** Problem requirements **
Copy all records exactly, excluding images.

** Material to process **

--- START ---

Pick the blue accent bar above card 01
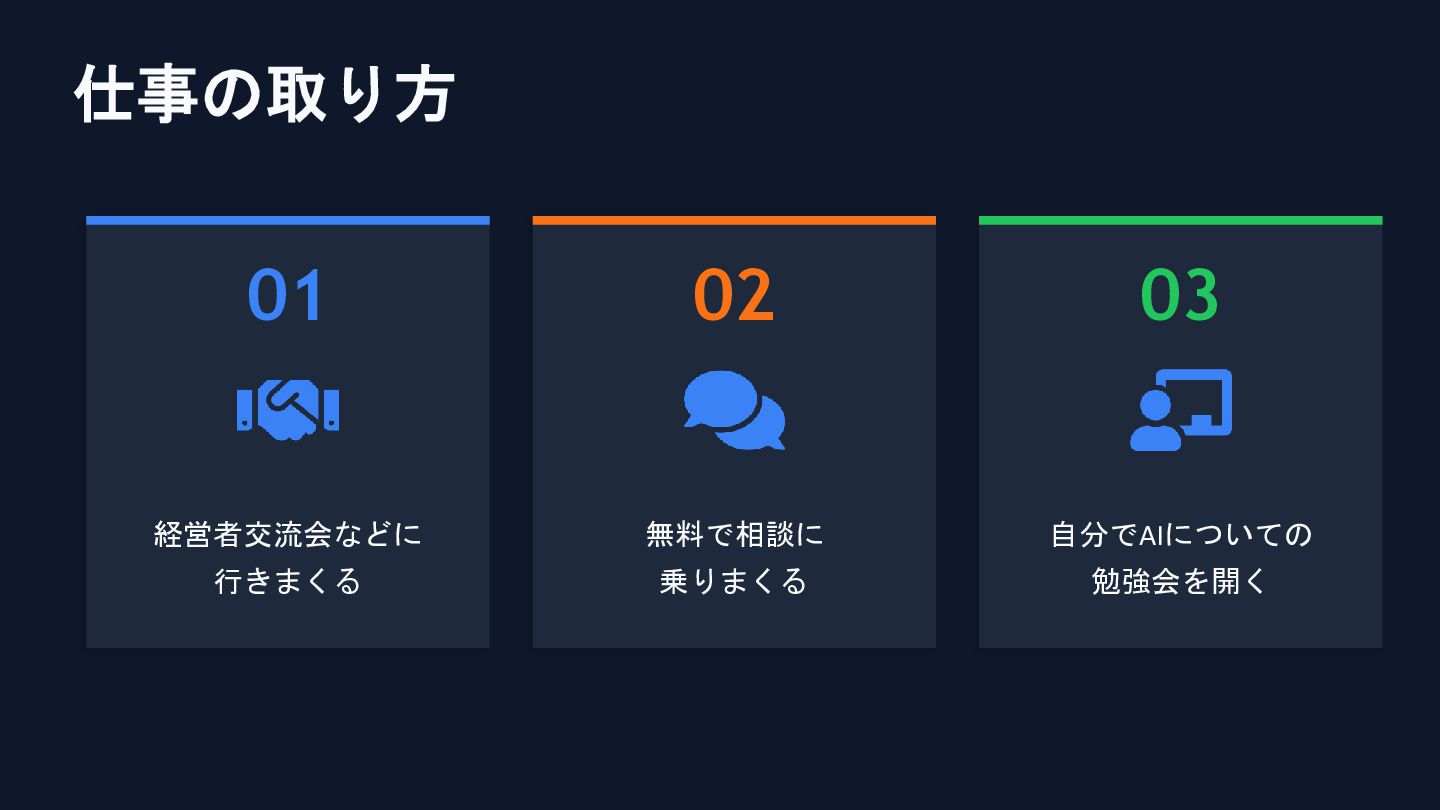 288,220
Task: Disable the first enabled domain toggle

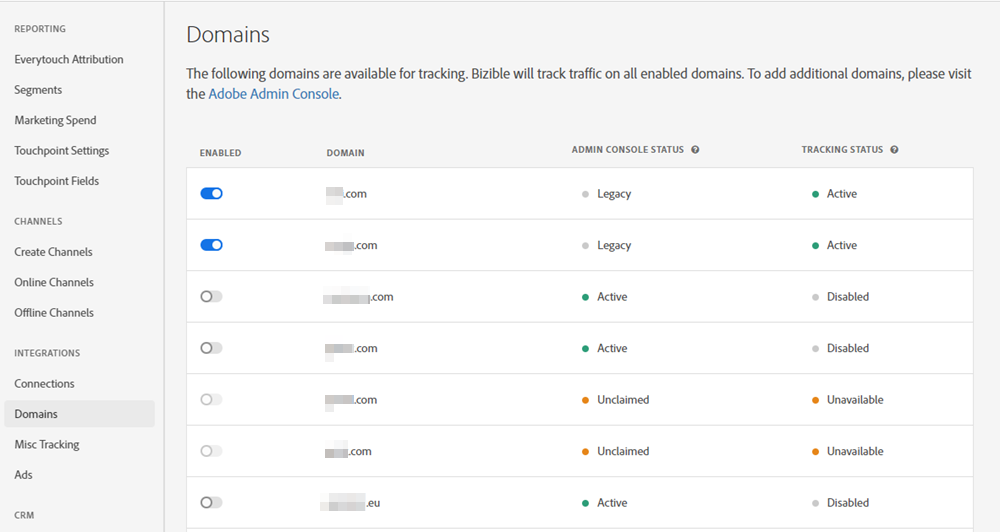Action: [x=211, y=194]
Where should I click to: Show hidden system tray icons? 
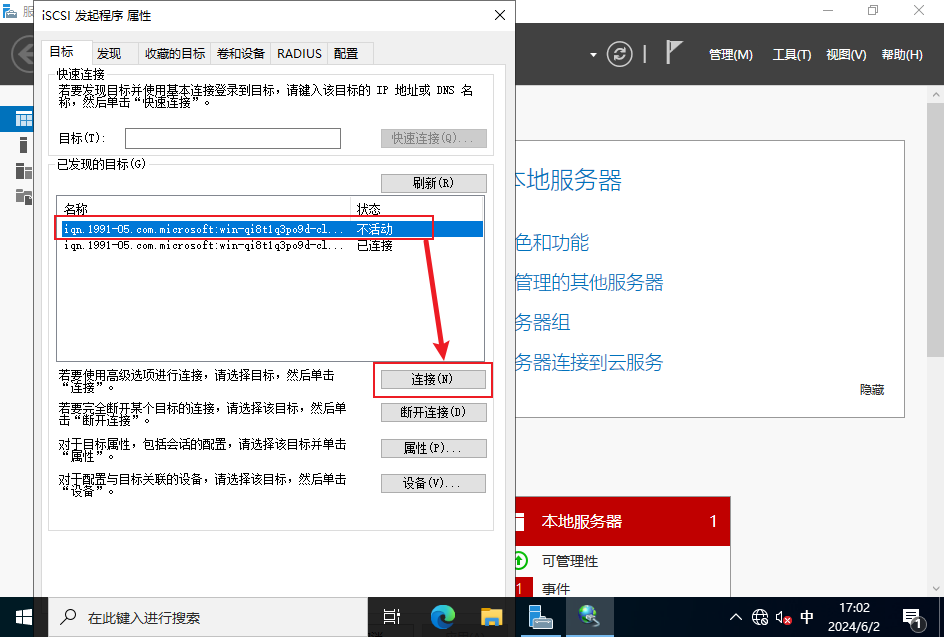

--- END ---

** Answer to this exercise **
Pick the blue accent bar above card 01
 288,220
Task: Disable the first enabled domain toggle

Action: [x=211, y=194]
Where should I click to: Show hidden system tray icons? 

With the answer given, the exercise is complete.